You have probably heard from others that it is against the law to drive barefoot. But is driving barefoot really illegal? Or does it pose any safety concerns for those who are driving? Does your state impose any restrictions on this behavior? We have the answers!
Believe it or not, a lot of people prefer driving barefoot than with shoes!
Some people feel comfortable driving barefoot than wearing shoes since being uncomfortable leads to distraction and slower reaction times. They also feel like they are able to better feel/control the acceleration and braking with their bare feet. While driving barefoot in the United States is perfectly legal, in many states, however, it is preferable to avoid driving barefoot due to safety concerns.
Why do people think it’s illegal?
While it’s not known how this came to be a misconception, driving barefoot is not illegal at all. And we can thank Jason Heimbaugh for this knowledge. In 1994, he wrote letters to the DMV in every state asking if it was illegal to drive barefoot. Through the course of the next few months, he heard back from each one, and they all agreed—it’s legal to drive without shoes.

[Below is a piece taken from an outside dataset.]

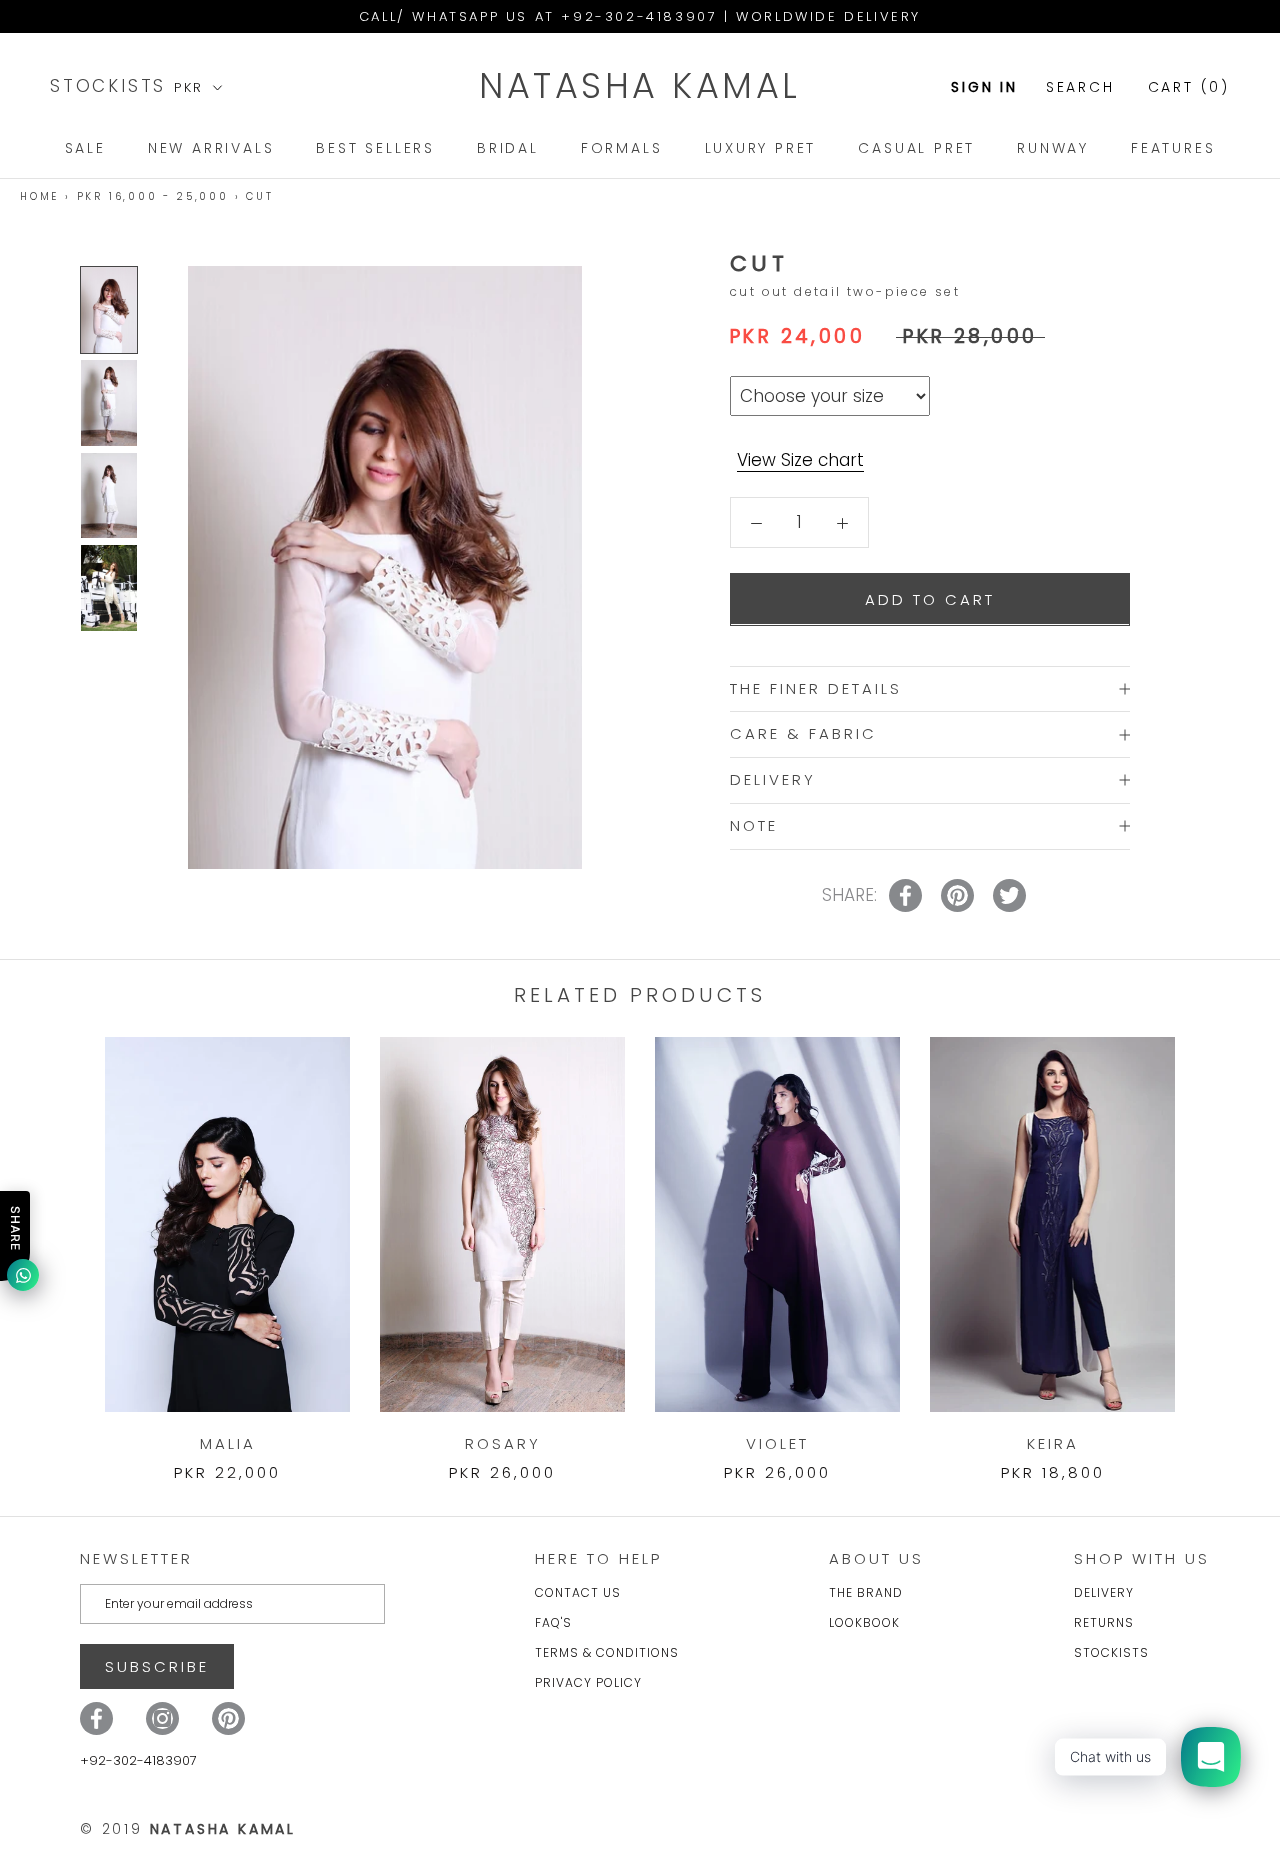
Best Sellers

Despite the fact that barefoot driving is technically legal in every state, different states and police departments have different ways of handling it. This could be another contributing factor to the widespread belief that it is illegal to drive barefoot. In some states, police can deem it as unsafe driving and even issue a ticket. The states of Indiana, Iowa, Missouri, Ohio, and Wyoming made it clear that, despite the fact that barefoot driving is legal, they believe it to be dangerous. At the same time, the Harrisonville police, permit and encourage barefoot driving saying it is safer than driving in flip-flops or high heels.
Another shoe type that can be more dangerous than no shoes at all is the high heels or flip flops, according to the Missouri Highway Patrol.
Driving while wearing high heels or flip flops can put you at even a greater risk since it increases the chances of tripping over the pedals. Wearing shoes while driving is strongly encouraged, and if you are ever driving barefoot through Ohio, and an officer believes that your lack of shoes contributed to an accident, they can cite you for “failure to exercise due care”. The same goes in Nevada where an officer can still ticket you for not wearing shoes in the event of an accident.
Why you should not drive barefoot!
While some believe that driving barefoot is comfortable and safe, it’s not universally agreed upon by the general public for a few reasons.
- Bare feet are more susceptible to slipping off the pedals, especially if they’re wet.
- Without shoes, you ability to apply the brakes as hard maybe limited.
- While driving barefoot, if you cause an accident, you could get a ticket or even be charged with careless or distracted driving.
- If you get into an accident, your insurance company may deny your claim if they learn that you were driving barefoot.
Despite this, we believe that you must wear closed-toed shoes while you’re driving for your safety as well as others. Also be sure to check your local laws if you are someone who enjoys driving without shoes since a city mandate might be different from a state policy.